SET EXERCISE: Convert the records below into a JSON list of strings, with each line as its own string and blank lines omitted.

[Word and item position data]
══════════

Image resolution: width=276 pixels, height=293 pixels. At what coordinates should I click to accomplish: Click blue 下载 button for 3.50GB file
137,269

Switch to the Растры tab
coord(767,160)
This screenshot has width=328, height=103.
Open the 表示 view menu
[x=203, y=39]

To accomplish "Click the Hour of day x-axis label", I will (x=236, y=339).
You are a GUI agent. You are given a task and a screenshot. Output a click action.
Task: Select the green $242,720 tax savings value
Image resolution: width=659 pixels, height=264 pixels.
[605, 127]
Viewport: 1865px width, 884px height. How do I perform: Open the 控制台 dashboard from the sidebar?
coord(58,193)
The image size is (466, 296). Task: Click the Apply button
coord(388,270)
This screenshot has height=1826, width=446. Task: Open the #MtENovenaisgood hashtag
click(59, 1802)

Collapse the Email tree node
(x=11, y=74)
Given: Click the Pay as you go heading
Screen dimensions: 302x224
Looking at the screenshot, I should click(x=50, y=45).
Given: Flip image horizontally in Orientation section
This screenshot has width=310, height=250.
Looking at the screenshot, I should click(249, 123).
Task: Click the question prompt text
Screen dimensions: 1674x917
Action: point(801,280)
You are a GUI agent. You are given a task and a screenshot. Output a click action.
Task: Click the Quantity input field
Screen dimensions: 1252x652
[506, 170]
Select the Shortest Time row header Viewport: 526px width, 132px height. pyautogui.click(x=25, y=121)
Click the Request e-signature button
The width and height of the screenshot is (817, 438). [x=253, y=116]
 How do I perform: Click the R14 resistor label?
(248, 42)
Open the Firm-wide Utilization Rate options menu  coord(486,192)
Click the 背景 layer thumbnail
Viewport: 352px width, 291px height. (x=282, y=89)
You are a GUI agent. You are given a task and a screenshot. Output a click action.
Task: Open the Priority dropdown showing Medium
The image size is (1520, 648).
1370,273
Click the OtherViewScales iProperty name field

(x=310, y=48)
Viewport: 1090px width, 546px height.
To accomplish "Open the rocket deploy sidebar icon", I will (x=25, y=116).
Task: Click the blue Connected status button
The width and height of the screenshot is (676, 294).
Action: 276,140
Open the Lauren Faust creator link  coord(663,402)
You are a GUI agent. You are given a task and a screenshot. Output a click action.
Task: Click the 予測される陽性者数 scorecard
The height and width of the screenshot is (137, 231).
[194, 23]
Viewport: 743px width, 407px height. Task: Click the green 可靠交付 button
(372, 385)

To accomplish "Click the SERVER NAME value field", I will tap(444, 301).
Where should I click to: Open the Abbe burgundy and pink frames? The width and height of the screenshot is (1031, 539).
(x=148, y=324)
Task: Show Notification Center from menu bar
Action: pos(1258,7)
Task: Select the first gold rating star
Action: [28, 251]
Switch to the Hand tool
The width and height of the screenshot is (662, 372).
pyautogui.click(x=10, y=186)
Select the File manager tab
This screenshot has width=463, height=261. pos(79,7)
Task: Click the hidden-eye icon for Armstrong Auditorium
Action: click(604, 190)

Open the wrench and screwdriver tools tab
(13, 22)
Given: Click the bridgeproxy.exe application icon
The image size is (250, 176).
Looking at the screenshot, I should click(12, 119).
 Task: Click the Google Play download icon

══════════

RESULT OF THIS TASK:
[
  "Image resolution: width=276 pixels, height=293 pixels. At what coordinates should I click to accomplish: Click blue 下载 button for 3.50GB file",
  "137,269",
  "Switch to the Растры tab",
  "coord(767,160)",
  "This screenshot has width=328, height=103.",
  "Open the 表示 view menu",
  "[x=203, y=39]",
  "To accomplish \"Click the Hour of day x-axis label\", I will (x=236, y=339).",
  "You are a GUI agent. You are given a task and a screenshot. Output a click action.",
  "Task: Select the green $242,720 tax savings value",
  "Image resolution: width=659 pixels, height=264 pixels.",
  "[605, 127]",
  "Viewport: 1865px width, 884px height. How do I perform: Open the 控制台 dashboard from the sidebar?",
  "coord(58,193)",
  "The image size is (466, 296). Task: Click the Apply button",
  "coord(388,270)",
  "This screenshot has height=1826, width=446. Task: Open the #MtENovenaisgood hashtag",
  "click(59, 1802)",
  "Collapse the Email tree node",
  "(x=11, y=74)",
  "Given: Click the Pay as you go heading",
  "Screen dimensions: 302x224",
  "Looking at the screenshot, I should click(x=50, y=45).",
  "Given: Flip image horizontally in Orientation section",
  "This screenshot has width=310, height=250.",
  "Looking at the screenshot, I should click(249, 123).",
  "Task: Click the question prompt text",
  "Screen dimensions: 1674x917",
  "Action: point(801,280)",
  "You are a GUI agent. You are given a task and a screenshot. Output a click action.",
  "Task: Click the Quantity input field",
  "Screen dimensions: 1252x652",
  "[506, 170]",
  "Select the Shortest Time row header Viewport: 526px width, 132px height. pyautogui.click(x=25, y=121)",
  "Click the Request e-signature button",
  "The width and height of the screenshot is (817, 438). [x=253, y=116]",
  " How do I perform: Click the R14 resistor label?",
  "(248, 42)",
  "Open the Firm-wide Utilization Rate options menu  coord(486,192)",
  "Click the 背景 layer thumbnail",
  "Viewport: 352px width, 291px height. (x=282, y=89)",
  "You are a GUI agent. You are given a task and a screenshot. Output a click action.",
  "Task: Open the Priority dropdown showing Medium",
  "The image size is (1520, 648).",
  "1370,273",
  "Click the OtherViewScales iProperty name field",
  "(x=310, y=48)",
  "Viewport: 1090px width, 546px height.",
  "To accomplish \"Open the rocket deploy sidebar icon\", I will (x=25, y=116).",
  "Task: Click the blue Connected status button",
  "The width and height of the screenshot is (676, 294).",
  "Action: 276,140",
  "Open the Lauren Faust creator link  coord(663,402)",
  "You are a GUI agent. You are given a task and a screenshot. Output a click action.",
  "Task: Click the 予測される陽性者数 scorecard",
  "The height and width of the screenshot is (137, 231).",
  "[194, 23]",
  "Viewport: 743px width, 407px height. Task: Click the green 可靠交付 button",
  "(372, 385)",
  "To accomplish \"Click the SERVER NAME value field\", I will tap(444, 301).",
  "Where should I click to: Open the Abbe burgundy and pink frames? The width and height of the screenshot is (1031, 539).",
  "(x=148, y=324)",
  "Task: Show Notification Center from menu bar",
  "Action: pos(1258,7)",
  "Task: Select the first gold rating star",
  "Action: [28, 251]",
  "Switch to the Hand tool",
  "The width and height of the screenshot is (662, 372).",
  "pyautogui.click(x=10, y=186)",
  "Select the File manager tab",
  "This screenshot has width=463, height=261. pos(79,7)",
  "Task: Click the hidden-eye icon for Armstrong Auditorium",
  "Action: click(604, 190)",
  "Open the wrench and screwdriver tools tab",
  "(13, 22)",
  "Given: Click the bridgeproxy.exe application icon",
  "The image size is (250, 176).",
  "Looking at the screenshot, I should click(12, 119).",
  " Task: Click the Google Play download icon"
]